If a citizen can publicly destroy the symbol representing
our nations pride and unity without consequences, then the
State has concluded that it will be perceived that this
pride and unity does not exist, having a drastically
negative impact on American society.
 The State needs to understand that the American flag is a
great symbol of our nation. A symbol which reflects, not
only pride and unity, but other aspects of America as well.
Americans have always prided our nation as "the home of the
free." The First Amendment guarantees the right of free
expression, not just positive expression consenting the
government policies and our leaders, but negative
expression condoning both as well. To convict Johnson for
publicly burning a flag as a form of political protest,
would convey an even more dangerous message to the American
people, than to respect his right to do so. The message
being that it is wrong and punishable by law to express
ones beliefs by destroying the very symbol of freedom our
nation claims we possess the right to express.

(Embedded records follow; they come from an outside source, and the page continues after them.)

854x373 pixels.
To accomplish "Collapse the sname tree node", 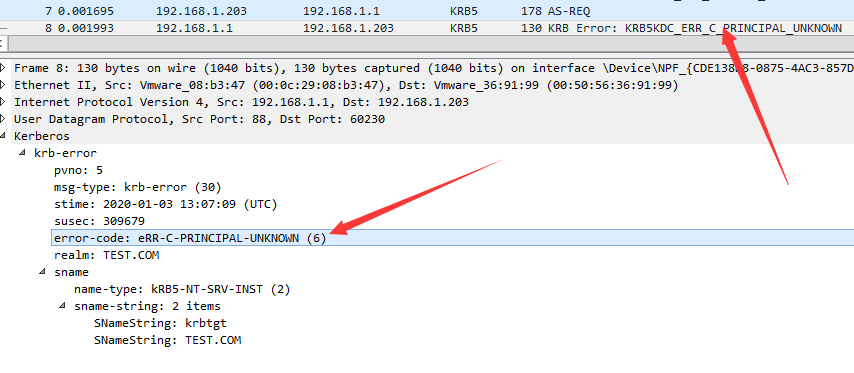I will coord(42,272).
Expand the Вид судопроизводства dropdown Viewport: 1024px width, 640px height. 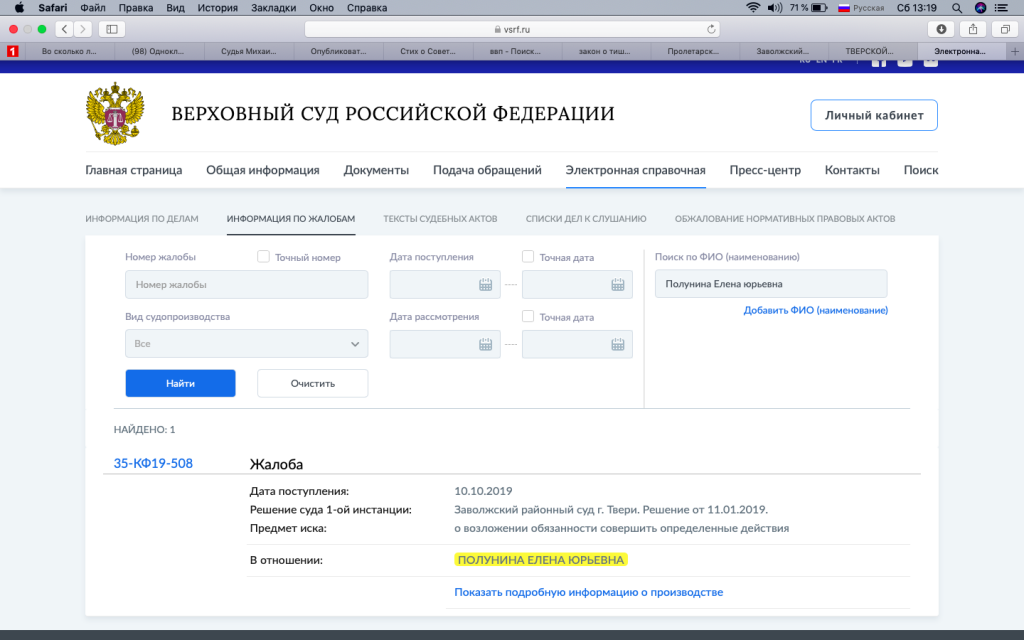tap(246, 344)
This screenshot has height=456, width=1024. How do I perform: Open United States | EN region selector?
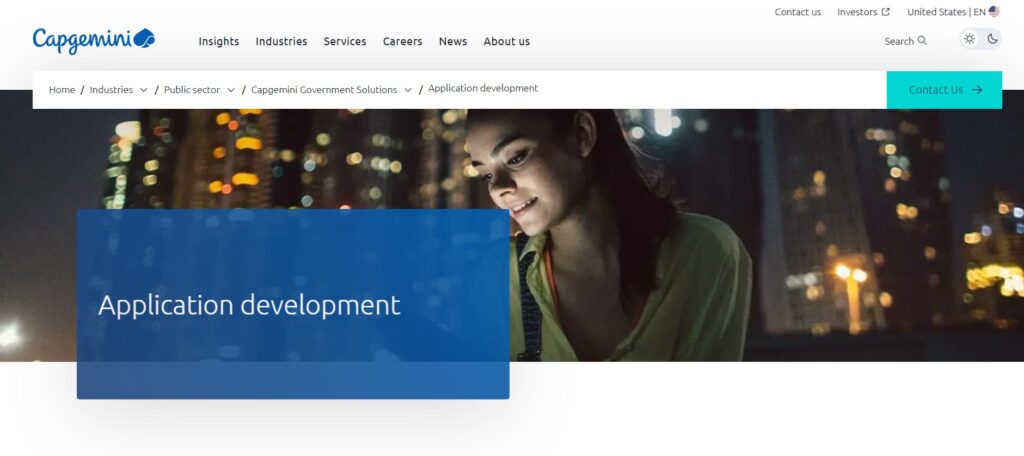coord(945,12)
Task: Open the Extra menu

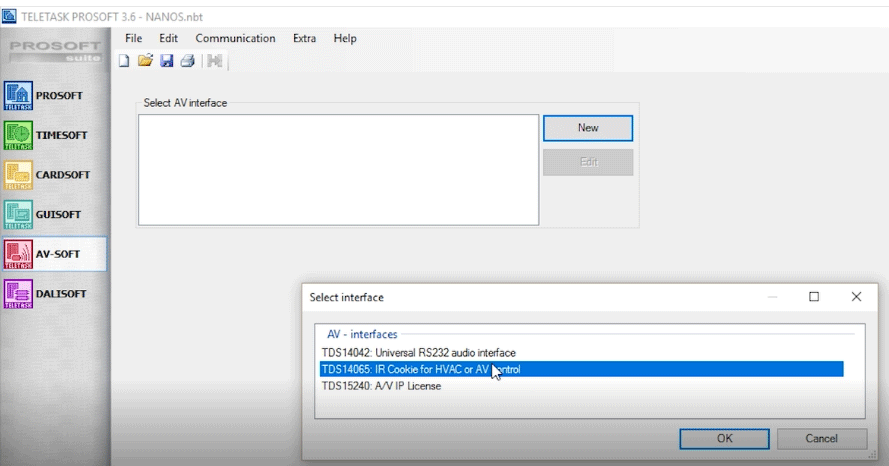Action: tap(304, 38)
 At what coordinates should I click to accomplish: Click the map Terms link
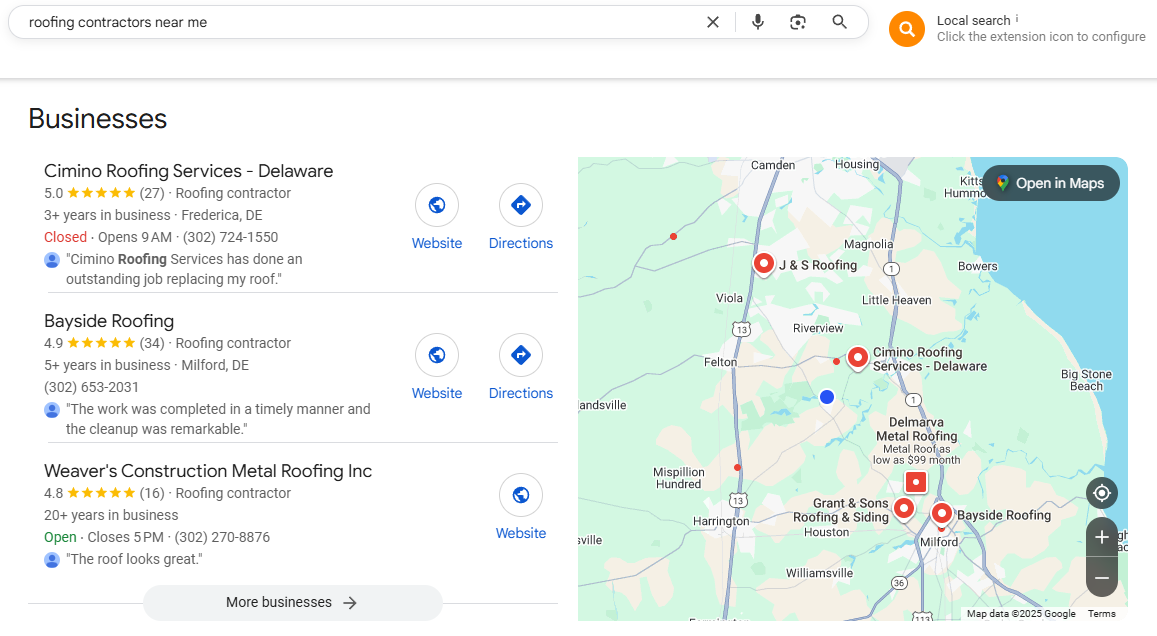point(1101,614)
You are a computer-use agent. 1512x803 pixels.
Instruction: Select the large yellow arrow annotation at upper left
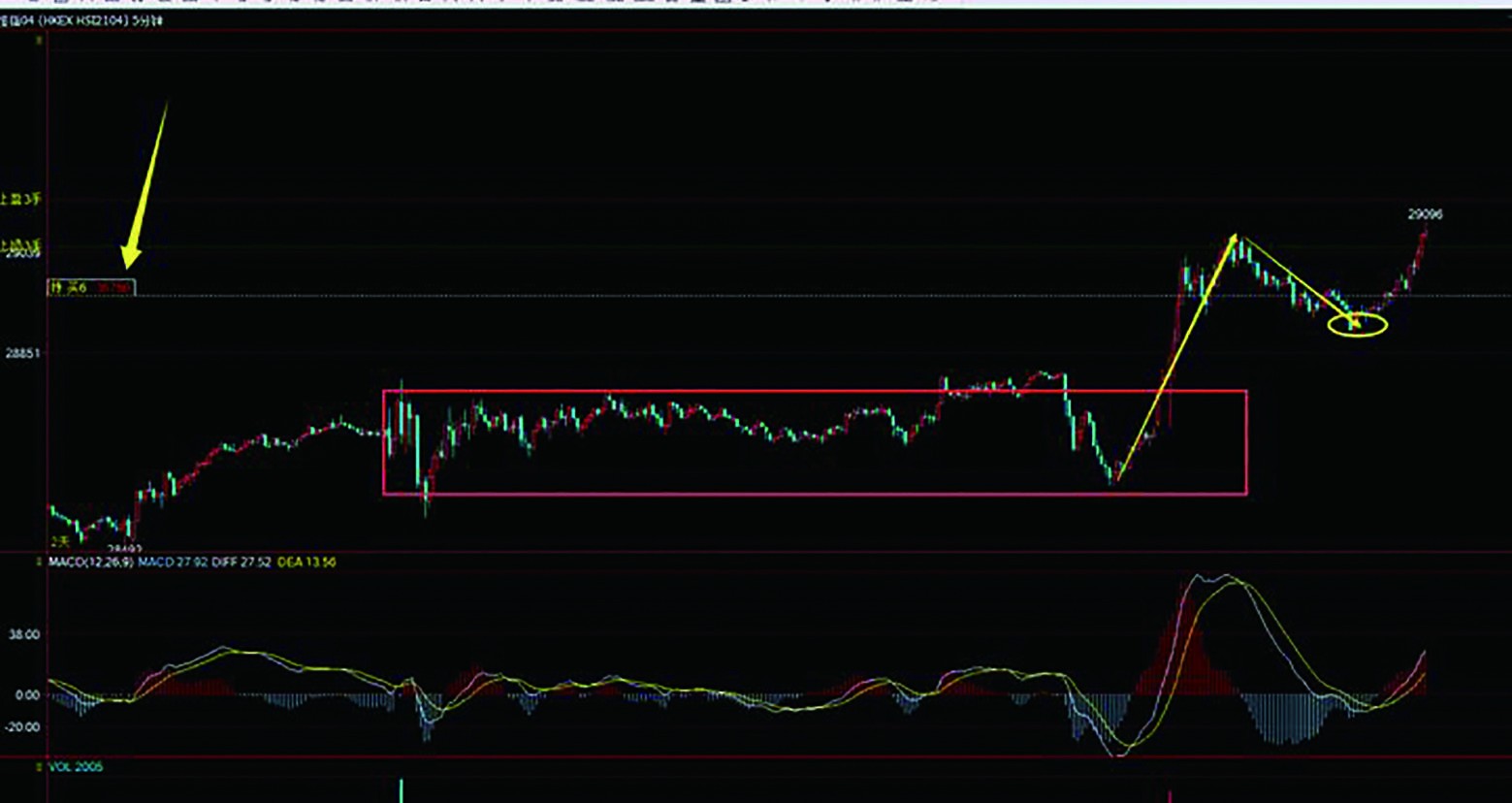click(x=147, y=184)
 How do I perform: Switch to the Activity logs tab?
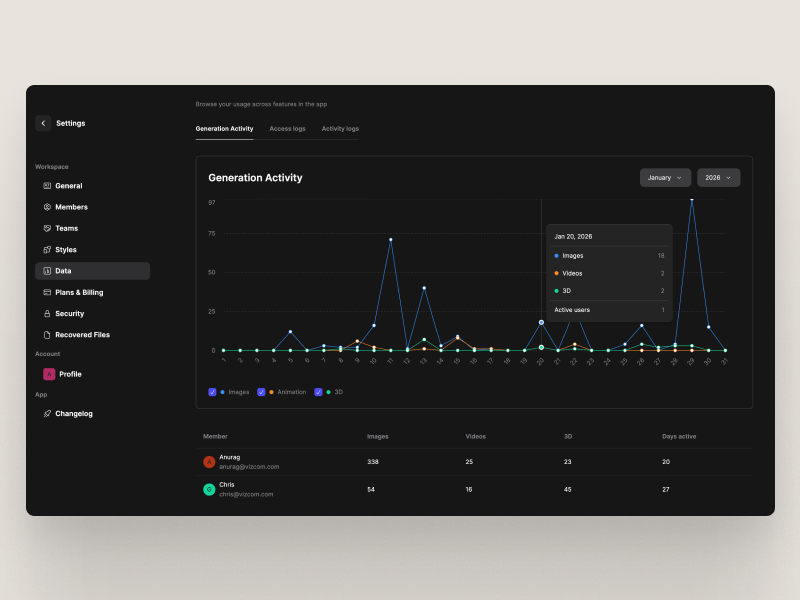(x=340, y=129)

 The State's conviction of Johnson, on the grounds of
preserving the symbolic meaning of the flag, is
contradictory in another respect as well. It is customary
and preferred to burn a flag when it becomes torn, old, and
improper to symbolize our nation, as an honorable means of
disposal. Texas has never expressed disagreement with this
custom. Therefore, by convicting Johnson for burning a flag
as a means of political protest, rather than honorably
disposing of an unfit symbol, the State of Texas has
unconstitutionally ignored the First Amendment and ruled to
dictate the circumstances for burning an American flag. The
State has set its initiative and stated that flag
desecration, as a form of condoning government, will be
punishable by law.
 Government does not have the right to prohibit expression,
nor the right to enforce its views on its citizens. If the
flag is to be used as a symbol for everything great about
America, it is the right of individuals, who disagree with
politics of the time, to use that symbol as a sign of their
concerns. Therefore, it is this courts decision that the
symbolism and meaning of the flag is the very reason
publicly burning it as a form of political protest is a
permissible deed, within the boundaries of the law. The
State is therefore denied, by this court, its conviction of
Johnson based on the State's criterion that Johnson has
wrongfully conveyed unity and pride do not exist in America.
 The American flag holds an undeniable place in the hearts
of its citizens, as in mine. It is a symbol of all that
makes us proud of who we are and what this country has
accomplished. However, the State of Texas' conviction of
Gregory Lee Johnson is without evidence on the charge of
Johnson's intent to promote societal disorder and disrupt
peace. The State has also contradicted itself by taking the
responsibility of protecting the symbolism of the flag, a
responsibility which has unconstitutionally convicted
Johnson, denying him the First Amendment right of free
expression. The judgment of the Texas Court of Criminal
Appeals is therefore Affirmed.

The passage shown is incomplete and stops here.